Boston's municipal digital archives contain tens of thousands of duplicate image files — redundant photographs, scanned permits, and building inspection records stored multiple times across city servers — a problem that has compounded quietly for years and is now forcing a systematic overhaul of how the city manages its document infrastructure. The issue, which touches departments from the Boston Inspectional Services Division to the Office of Housing Stability on City Hall Plaza, surfaced formally during an internal audit completed in early 2026.
The timing matters. Mayor Michelle Wu's administration has pushed hard on digitizing city services, particularly around housing and permitting, as part of a broader effort to accelerate affordable-unit approvals in neighborhoods like Jamaica Plain and Dorchester. That acceleration meant more documents, more scans, more uploads — and, it turns out, more duplication. The audit found that redundant files were clogging storage systems and, in some cases, causing version-control failures where inspectors could not confirm which image of a property was the most recent.
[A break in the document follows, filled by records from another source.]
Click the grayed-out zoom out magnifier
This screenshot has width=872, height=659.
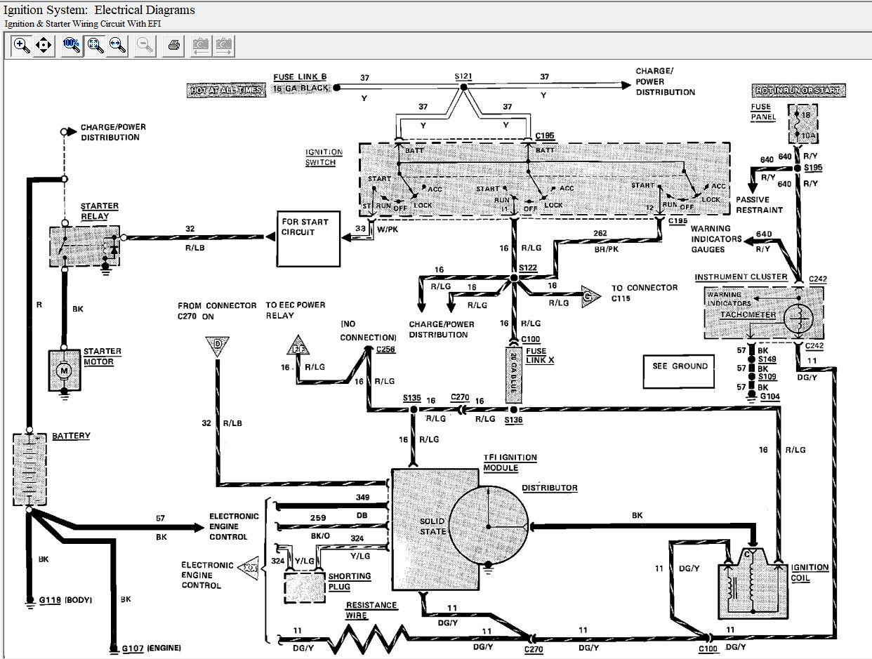pos(145,46)
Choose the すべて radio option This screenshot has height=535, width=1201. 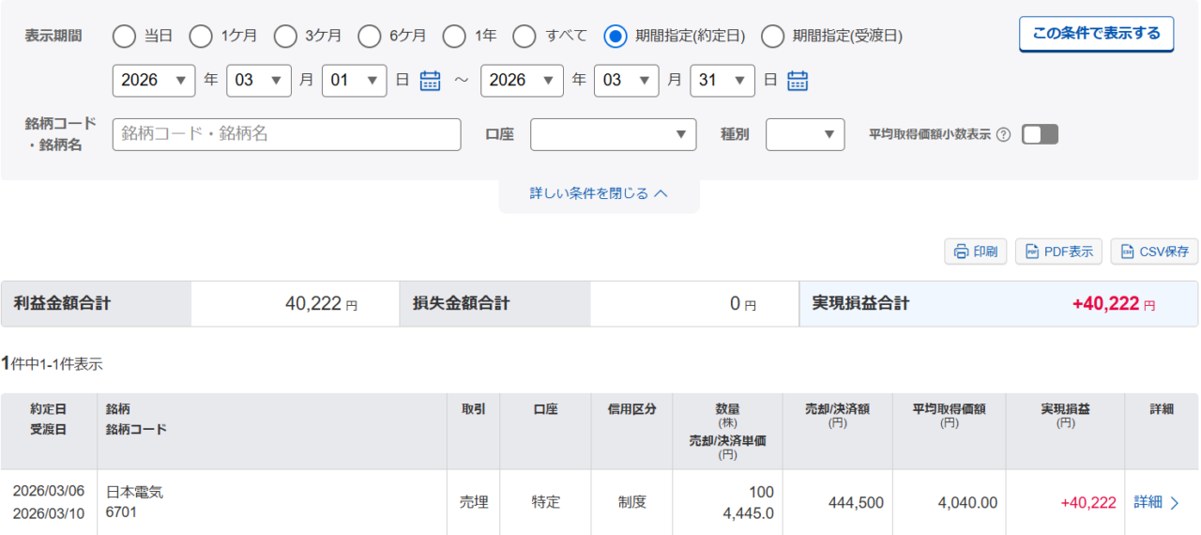[525, 37]
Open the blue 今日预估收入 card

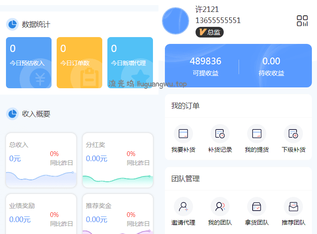29,63
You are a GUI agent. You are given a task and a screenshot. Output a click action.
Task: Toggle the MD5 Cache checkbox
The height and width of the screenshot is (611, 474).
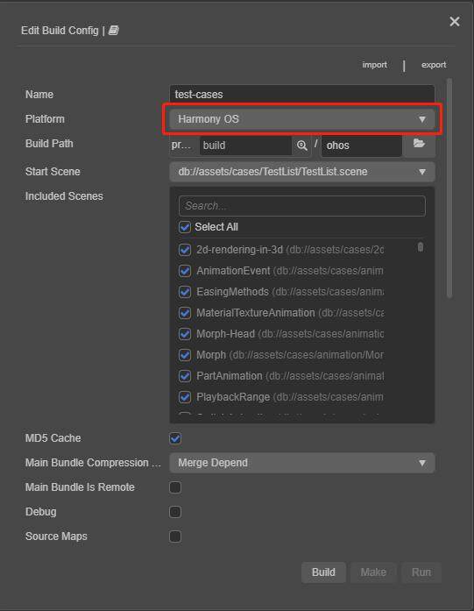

How the Duplication Problem Took Root
The roots of the problem stretch back to the city's 2019 migration to a cloud-based document management platform, when multiple departments uploaded legacy files independently rather than through a single coordinated pipeline. Inspectional Services, the Boston Planning Department, and the city's public works offices each maintained separate upload protocols. Files got tagged differently, transferred more than once, and in some cases scanned again from paper originals that had already been digitized.
The MBTA's parallel push to digitize engineering documents during the same period created similar headaches — a cautionary parallel that city IT staff were apparently aware of but did not act on quickly enough. By 2023, the problem had grown large enough that staff at the Bolling Building on Washington Street, which houses several city administrative offices, were flagging duplicate records internally. No formal corrective process was launched until late 2025.
Storage costs are not trivial. Cloud storage for municipal governments running large image libraries typically runs between $0.02 and $0.05 per gigabyte per month depending on contract tier — and Boston's city archive, according to general municipal benchmarks for cities of comparable size, can easily run into the hundreds of terabytes. Redundant files compound those costs directly. A 2024 report from the National Association of Government Archives and Records Administrators found that duplicate digital records account for an estimated 30 percent of unstructured data held by mid-size American cities, a figure that has risen sharply since 2018 as digitization programs scaled up without matching data-governance policies.
What the City Is Doing About It Now
The Wu administration has directed the city's Department of Innovation and Technology to run a deduplication pass across affected databases, starting with the permitting and inspections records most critical to the housing pipeline. The Jamaica Plain Neighborhood Development Corporation and Dorchester Bay Economic Development Corporation, both of which interact regularly with city permitting systems on affordable housing projects, have been briefed on potential short-term slowdowns as the cleanup proceeds.
The deduplication effort is expected to run through the fall of 2026. City IT staff are deploying hash-based comparison tools — software that generates a unique fingerprint for each image file and flags matches — rather than manual review, which would be impractical at scale. The process is not without risk: aggressive automated deduplication can occasionally delete files that appear identical but carry different metadata, so staff will manually verify a sample of flagged records before deletion.
For residents and developers who rely on city records — whether pulling building permits on Blue Hill Avenue or checking inspection histories for properties near Egleston Square — the practical advice is straightforward: if you submitted documents to a city department between 2019 and 2024 and need to verify what the city has on file, now is the time to request a records confirmation through Boston's 311 system or directly through the relevant department. The cleanup will eventually make the archive more reliable, but the transition period carries its own uncertainties.